Water Quality and Sediment Behaviour of the Future: Predictions for the
21st Century (Proceedings of Symposium HS2005 at IUGG2007, Perugia, July
2007). IAHS Publ. 314, 2007, 79-89
Scale-related
sediment and phosphorus transfers in small agricultural catchments
CLARE DEASY1,3,
RICHARD E. BRAZIER2, A. LOUISE HEATHWAITE3 & ROBIN HODGKINSON4
1 Department of Geography, University of
Sheffield, Winter Street, Sheffield S10 2TN, UK
2 Department of Geography, University of
Exeter, Amory Building, Rennes Drive, Exeter, Devon EX4 4RJ, UK
3 The Lancaster Environment Centre, Lancaster
University, Lancaster LA1 4YQ, UK
louise.heathwaite@lancs.ac.uk
4 ADAS Gleadthorpe Research Centre, Meden
Vale, Mansfield, Nottinghamshire NG20 9PF, UK
Abstract Gaining a better understanding of the processes and linkages operating in agricultural catchments is essential in understanding how diffuse sources of pollution influence the water quality of fluvial systems.

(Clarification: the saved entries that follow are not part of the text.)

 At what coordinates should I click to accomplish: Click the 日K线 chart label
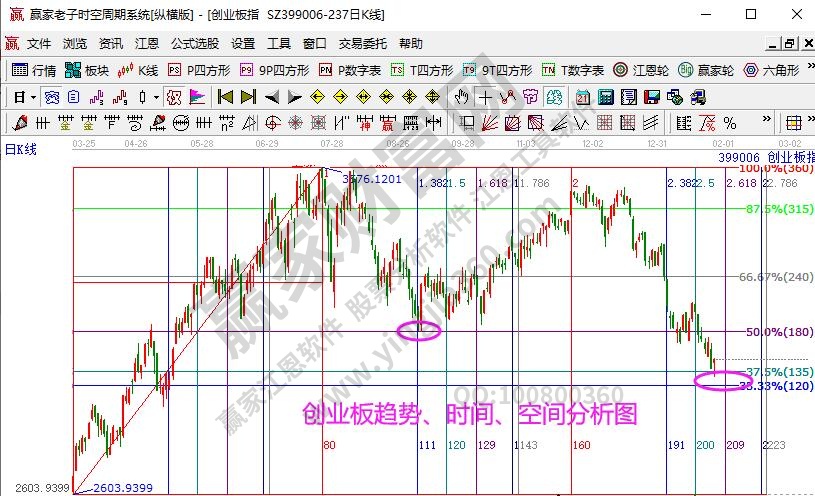pos(20,149)
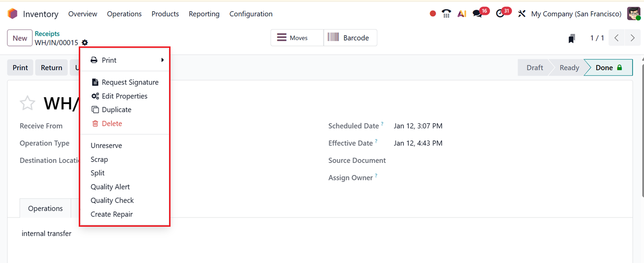Viewport: 644px width, 263px height.
Task: Open the Configuration menu
Action: [251, 14]
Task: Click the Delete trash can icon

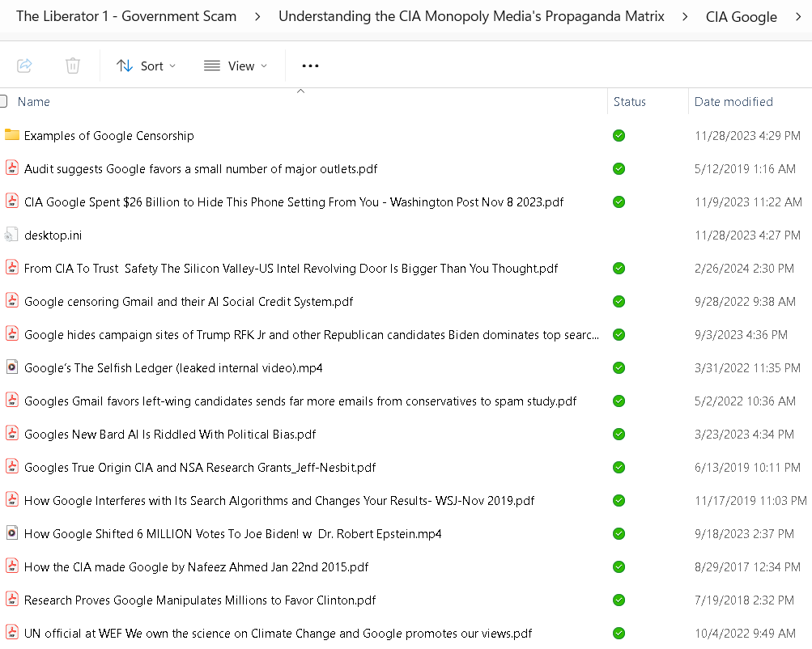Action: coord(73,66)
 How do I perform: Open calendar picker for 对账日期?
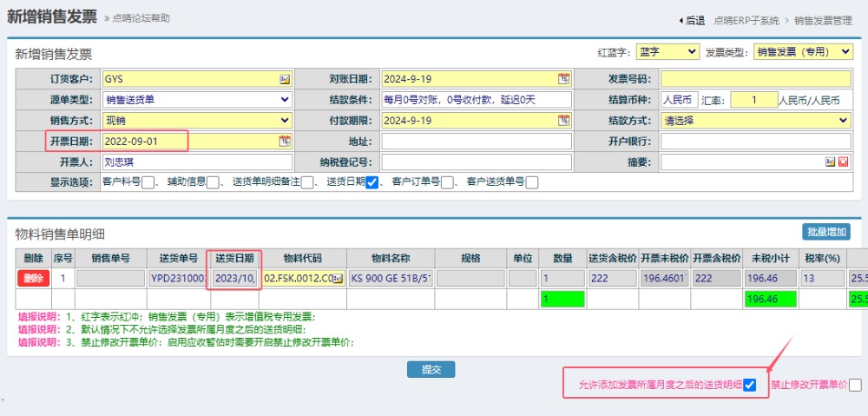pyautogui.click(x=563, y=79)
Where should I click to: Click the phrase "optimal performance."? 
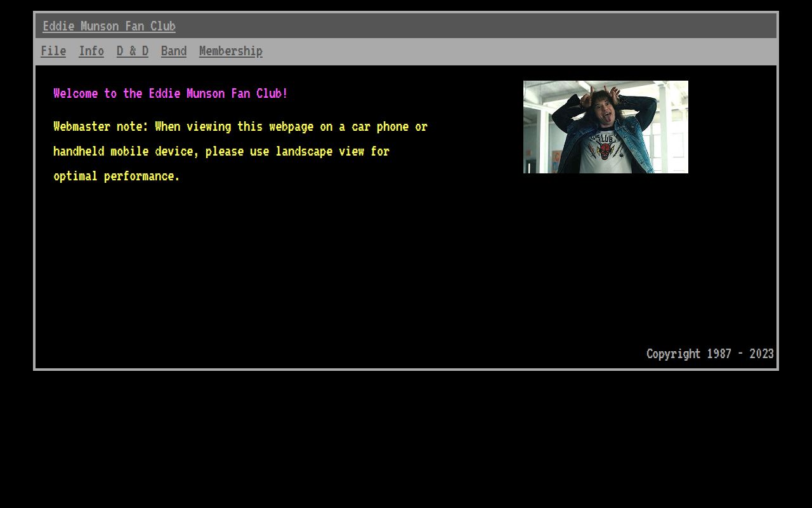[117, 176]
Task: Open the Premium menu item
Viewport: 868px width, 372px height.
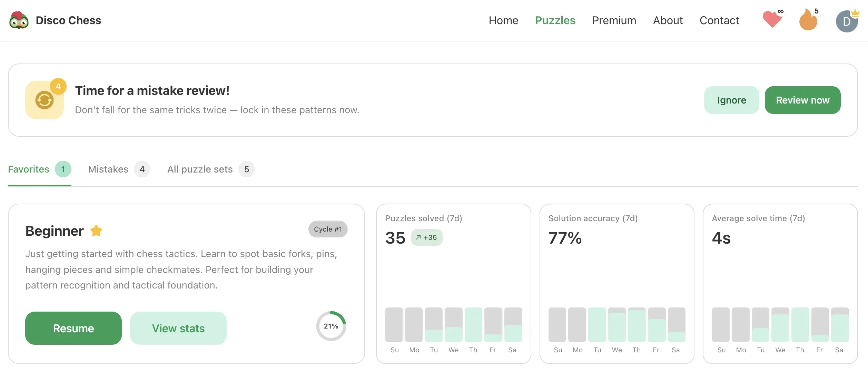Action: coord(614,20)
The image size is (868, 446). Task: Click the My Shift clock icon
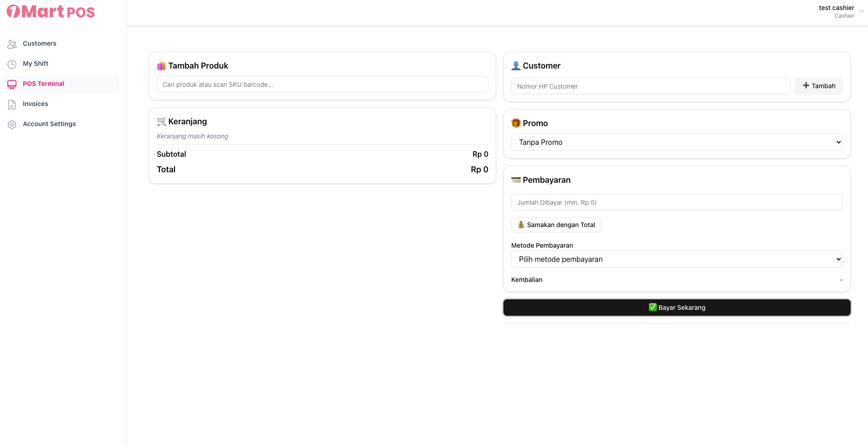12,64
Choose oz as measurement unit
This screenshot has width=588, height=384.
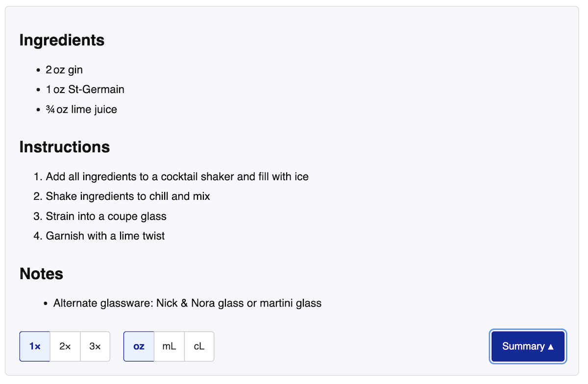(x=139, y=346)
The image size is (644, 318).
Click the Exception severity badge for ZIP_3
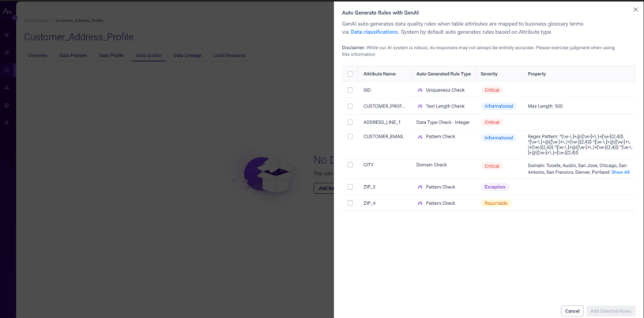point(495,187)
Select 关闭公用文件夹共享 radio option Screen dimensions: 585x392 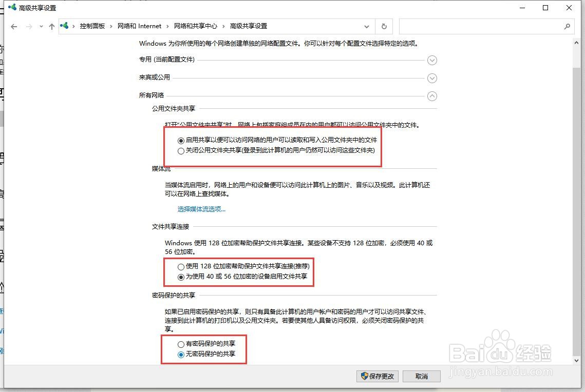tap(181, 150)
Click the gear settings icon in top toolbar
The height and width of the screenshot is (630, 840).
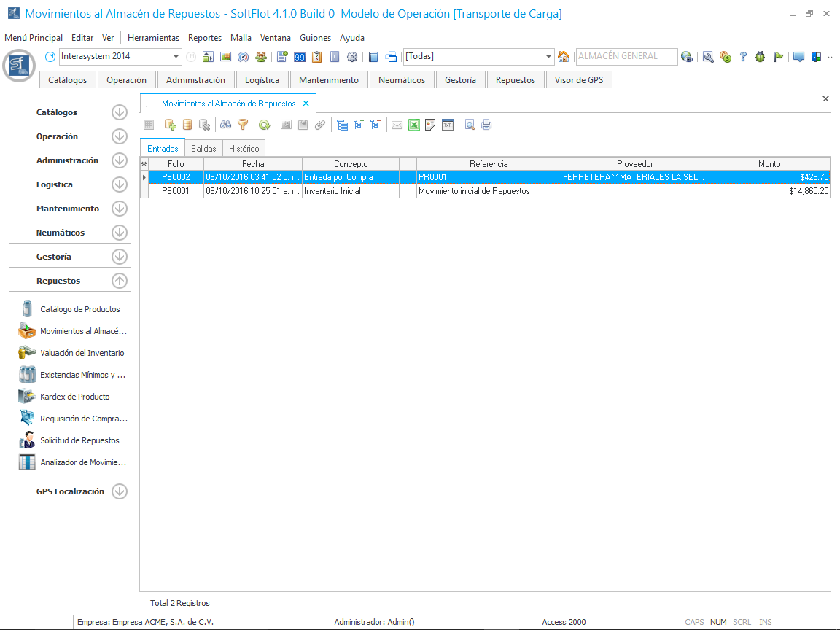point(352,57)
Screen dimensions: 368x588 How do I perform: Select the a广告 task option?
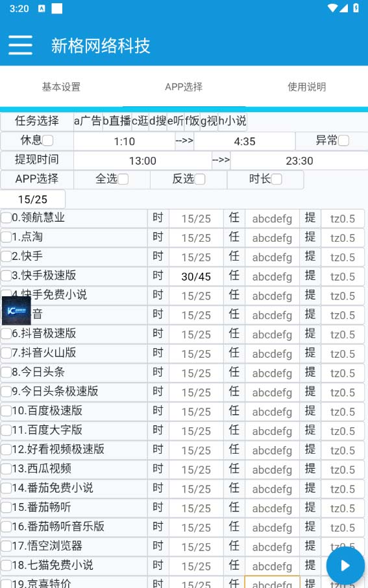pos(88,121)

One of the key limitations is the lack of available data at a range of spatial scales, which is necessary in order to improve process understanding and model development. Carefully designed field-based research has the potential to improve predictions of water quality in agricultural catchments, which is particularly important given the context of changing climate and land use. Event-based fluxes of sediment and phosphorus were monitored at different scales in a first-order agricultural catchment in Herefordshire, UK, and the data have enabled characterisation of their behaviour and identification of relationships at various scales from hillslope patches of 60 m length to a 30 ha first-order catchment. The results shown here indicate the differing behaviour of both sediment and phosphorus over six events throughout two hydrological years between two scales of observation: the hillslope and the catchment.